Konarka: Mitt Romney's Solyndra?

A day after the Republican launches a high-profile attack on a failed Obama-funded solar company, a Massachusetts firm Romney backed goes belly up

Mitt Romney
(Image credit: Mark Makela/In Pictures/Corbis)

Mitt Romney surprised reporters last Thursday by making an unscheduled visit to the building that housed bankrupt California solar panel company Solyndra; Mitt used the empty headquarters as a backdrop to criticize President Obama for a $530 million federal loan to the failed company. But the very next day, Konarka Technologies, a Massachusetts solar panel maker to which Romney had lent $1.5 million in state money as governor, filed for Chapter 7 bankruptcy. And Konarka is not the first belly-up solar firm Gov. Romney subsidized (see Evergreen Solar). Does Konarka neuter Romney's attacks on Solyndra?

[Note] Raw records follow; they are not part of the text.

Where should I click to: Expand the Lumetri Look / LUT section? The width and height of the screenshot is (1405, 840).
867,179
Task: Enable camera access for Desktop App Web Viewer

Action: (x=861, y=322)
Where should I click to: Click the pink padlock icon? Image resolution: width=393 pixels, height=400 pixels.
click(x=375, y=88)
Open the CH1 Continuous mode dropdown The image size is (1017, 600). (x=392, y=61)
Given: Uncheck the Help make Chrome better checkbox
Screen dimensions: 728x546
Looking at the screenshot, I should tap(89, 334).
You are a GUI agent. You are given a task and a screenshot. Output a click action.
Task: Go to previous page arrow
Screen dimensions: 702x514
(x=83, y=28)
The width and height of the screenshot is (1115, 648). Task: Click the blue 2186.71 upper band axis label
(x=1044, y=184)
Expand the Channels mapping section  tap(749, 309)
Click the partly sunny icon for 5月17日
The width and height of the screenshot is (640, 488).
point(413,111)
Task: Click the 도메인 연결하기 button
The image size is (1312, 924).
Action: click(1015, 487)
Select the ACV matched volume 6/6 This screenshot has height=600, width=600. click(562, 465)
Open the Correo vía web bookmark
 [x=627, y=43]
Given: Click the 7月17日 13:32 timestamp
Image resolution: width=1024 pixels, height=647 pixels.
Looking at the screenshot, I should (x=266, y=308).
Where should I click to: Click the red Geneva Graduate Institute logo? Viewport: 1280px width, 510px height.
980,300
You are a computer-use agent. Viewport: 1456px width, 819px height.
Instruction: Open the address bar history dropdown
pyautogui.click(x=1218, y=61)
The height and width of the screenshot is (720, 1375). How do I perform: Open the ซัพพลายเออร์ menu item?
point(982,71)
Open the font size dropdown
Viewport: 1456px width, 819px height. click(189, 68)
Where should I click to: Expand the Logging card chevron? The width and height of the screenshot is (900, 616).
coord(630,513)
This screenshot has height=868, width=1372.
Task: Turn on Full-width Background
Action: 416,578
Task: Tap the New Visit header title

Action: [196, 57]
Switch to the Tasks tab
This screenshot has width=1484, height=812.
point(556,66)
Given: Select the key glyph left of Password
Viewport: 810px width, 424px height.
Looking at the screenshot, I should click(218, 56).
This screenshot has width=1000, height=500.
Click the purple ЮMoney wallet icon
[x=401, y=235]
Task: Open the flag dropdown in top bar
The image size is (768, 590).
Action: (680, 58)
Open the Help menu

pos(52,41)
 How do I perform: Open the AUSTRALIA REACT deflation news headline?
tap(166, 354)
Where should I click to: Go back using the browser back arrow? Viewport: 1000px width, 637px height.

Yes. Romney now has his own Solyndra problem: Konarka represents "an inconvenient truth" for Romney, says Taylor Marsh at her blog. His Solyndra attack on Obama was already based on "talking points that aren't supported by the facts, unless you get all your news from the Right and Rush Limbaugh." Now it just looks embarrassing and hypocritical. Romney clearly knows that "investments don't always pan out, especially on new and groundbreaking technologies" like solar, and after Konarka, he may be forced to acknowledge that.